Next upgraded its full-year profit guidance for the sixth time in the past year, repaid some business rates relief and declared a special dividend after trading ahead of expectations during the second quarter.
Full-price sales at the fashion retailer in the 11 weeks to July 17 were up 18 per cent on the same period two years ago, before the pandemic struck. As a result, the company expected annual sales to grow 6 per cent, double its previous estimate.
It also expected an underlying pre-tax profit of £750m for the year to January 2022, about £30m ahead of its previous forecast. If achieved, this would be the highest level reported since 2017.
Shares in the FTSE 100 retailer rose 9 per cent in early trading on Wednesday, taking them back above £80. They have risen by more than half over the past year.
The chain attributed the surge in sales to pent-up demand, especially given the continued difficulty in taking overseas holidays, warm weather at the end of May and into June and the unleashing of lockdown savings.
Next said it would pay a special dividend of 110p per share — equivalent to £140m — in September and may make another special distribution at the end of the year. It plans to return to paying ordinary dividends in 2022.
The group will also return £29m of business rates relief it received in the current financial year. It said this represented relief granted for periods when its stores were open, which in England and Wales was from the middle of April onwards.

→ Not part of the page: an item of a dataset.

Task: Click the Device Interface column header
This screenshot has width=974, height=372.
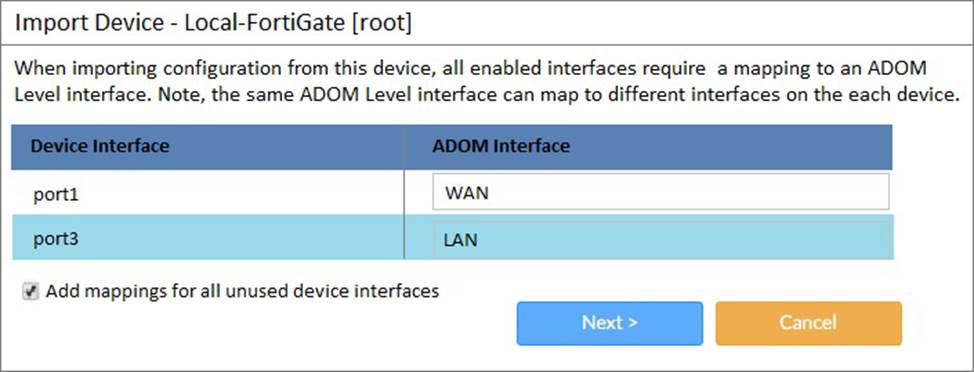Action: pyautogui.click(x=100, y=146)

“We do not expect sales to continue at these exceptionally strong levels, but we are more optimistic about the outlook than we were three months ago,” the company said in a trading statement brought forward by two weeks.
Adult clothing sales fell 6 per cent but that was a considerable improvement on the 46 per cent fall reported in the first quarter, when bricks-and-mortar stores were closed.

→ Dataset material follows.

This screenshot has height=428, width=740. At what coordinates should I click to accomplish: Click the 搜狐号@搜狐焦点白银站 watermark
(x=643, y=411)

Sales in stores were down 6 per cent in the second quarter to date, from a decline of 76 per cent in the first quarter. Online sales were up 44 per cent.

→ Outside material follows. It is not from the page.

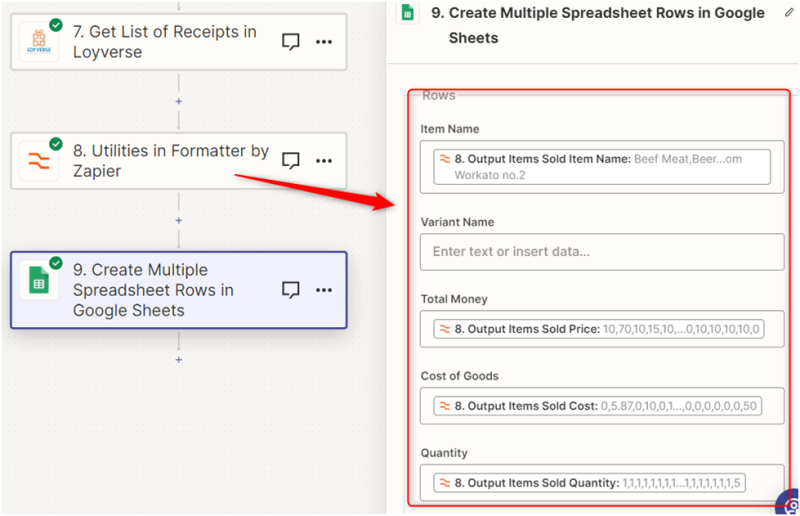The height and width of the screenshot is (516, 800).
Task: Click the pencil icon to rename step 9
Action: point(788,13)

Childrenswear sales rose 12 per cent and homeware grew 40 per cent, reflecting the redirection of leisure spending into homes and gardens.
The upbeat announcement stands in contrast to that from online retailer Asos last week, which said restrictions on foreign travel and the cancellation of many festivals had hit spending among its customers, who tend to be younger than those of Next.
But it mirrors recent economic data as pandemic-related restrictions are rolled back across the UK. Retail sales in the April-June quarter grew at the fastest rate since records began, boosted by warm weather and the Euro 2020 football championship.